Without including the pictures, copy out every line below.

*** Data for processing

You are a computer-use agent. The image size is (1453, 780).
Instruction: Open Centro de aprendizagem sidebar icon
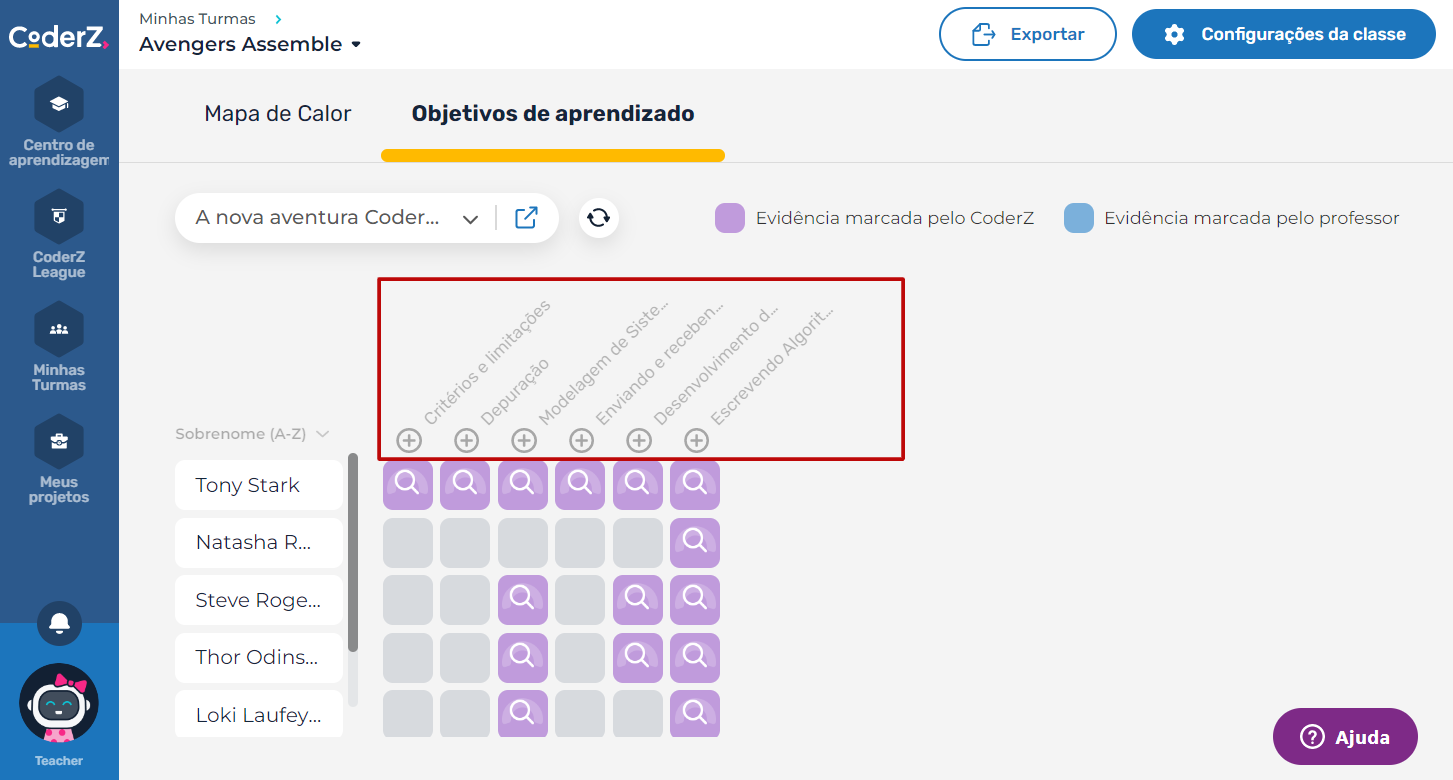click(x=59, y=104)
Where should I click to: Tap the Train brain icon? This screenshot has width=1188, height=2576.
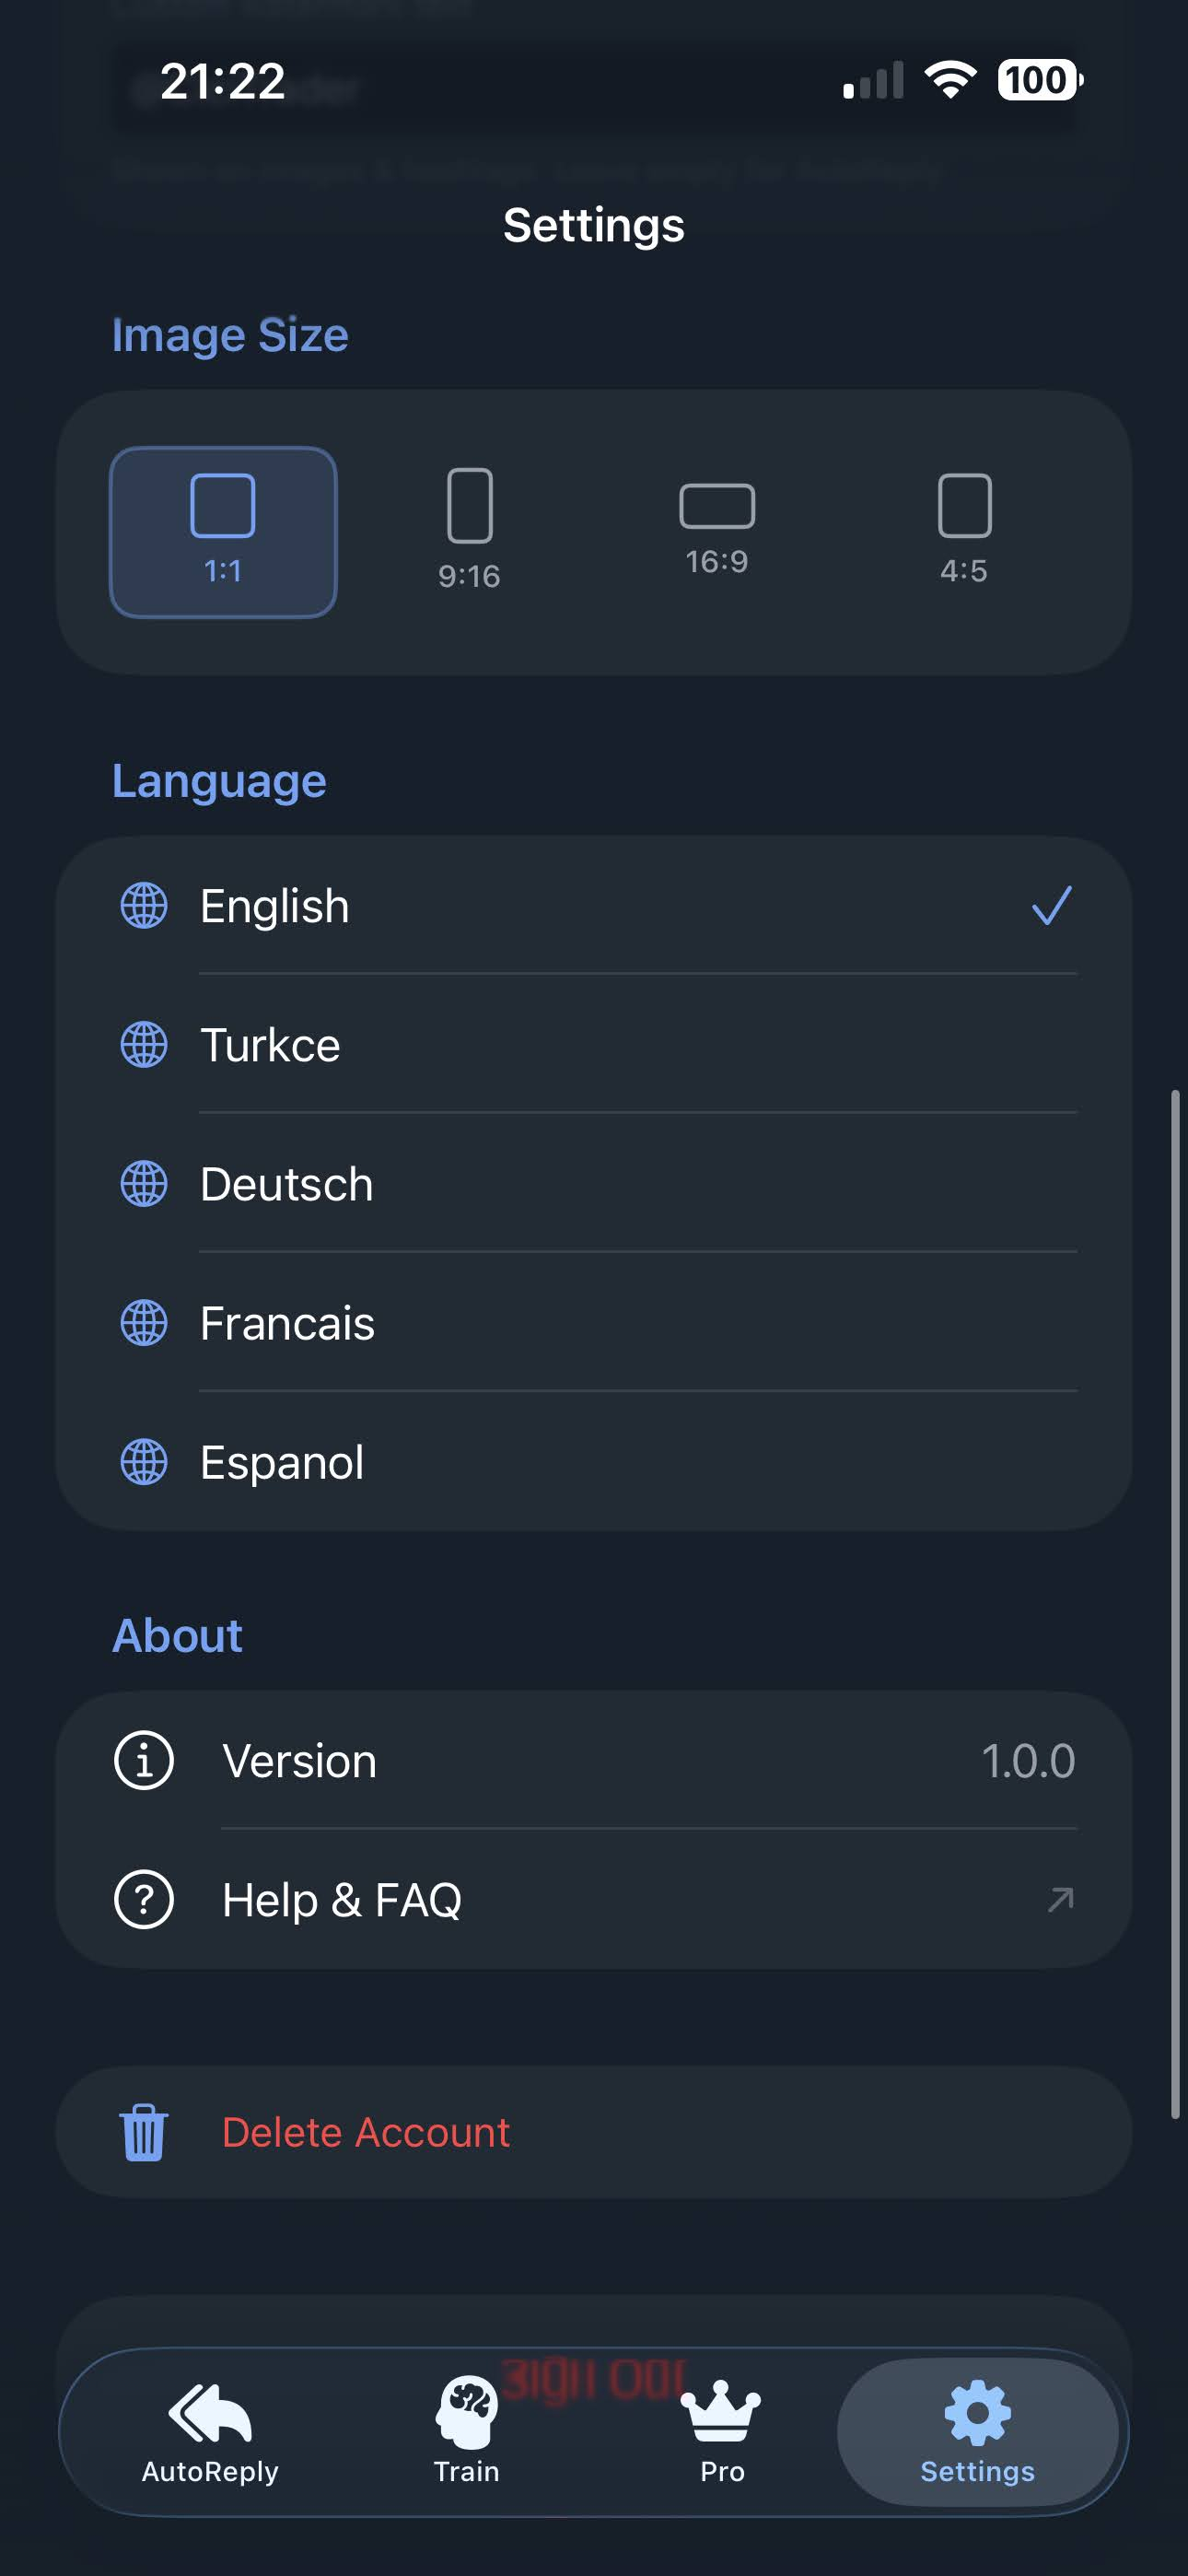pyautogui.click(x=466, y=2414)

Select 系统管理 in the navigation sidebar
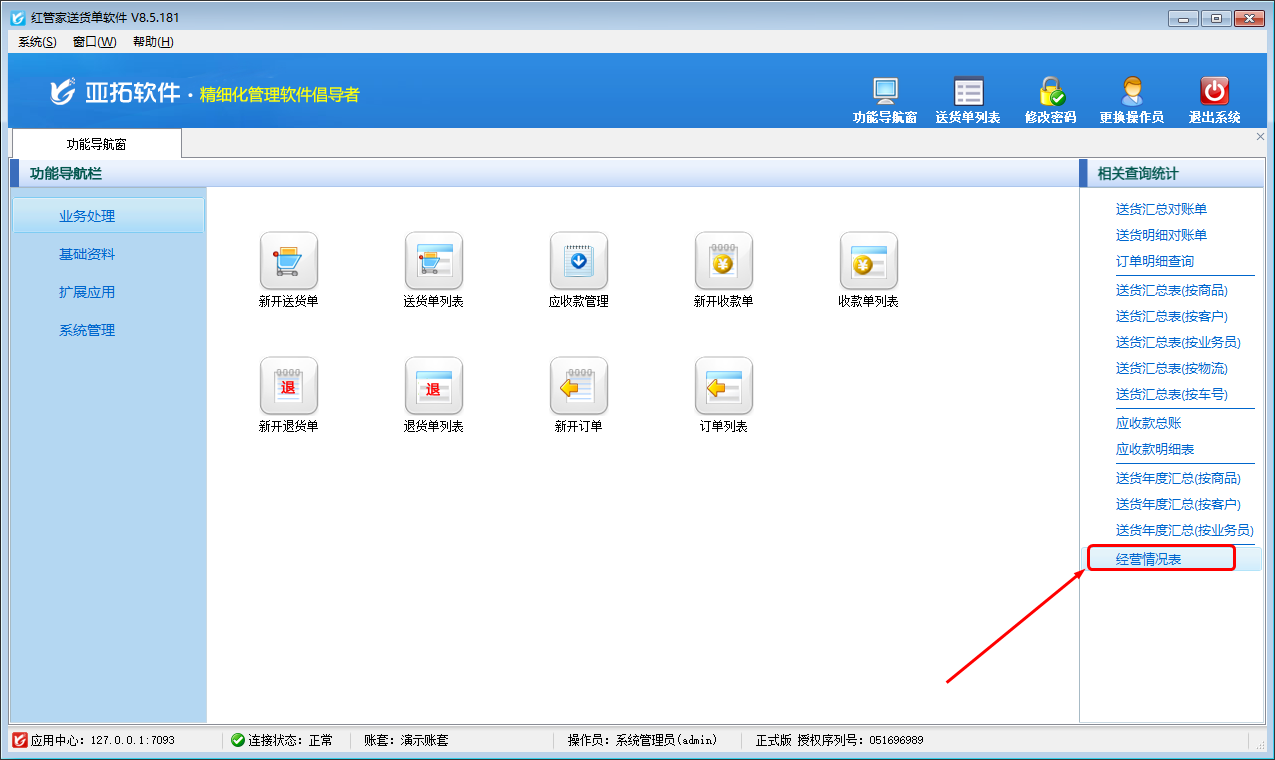point(87,330)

******

> [Exercise result]
You are a computer-use agent. The image size is (1453, 780).
Instruction: Open Centro de aprendizagem sidebar icon
click(x=59, y=104)
Where should I click to: Tap the Train brain icon? This screenshot has width=1188, height=2576.
pyautogui.click(x=466, y=2414)

Select 系统管理 in the navigation sidebar
point(87,330)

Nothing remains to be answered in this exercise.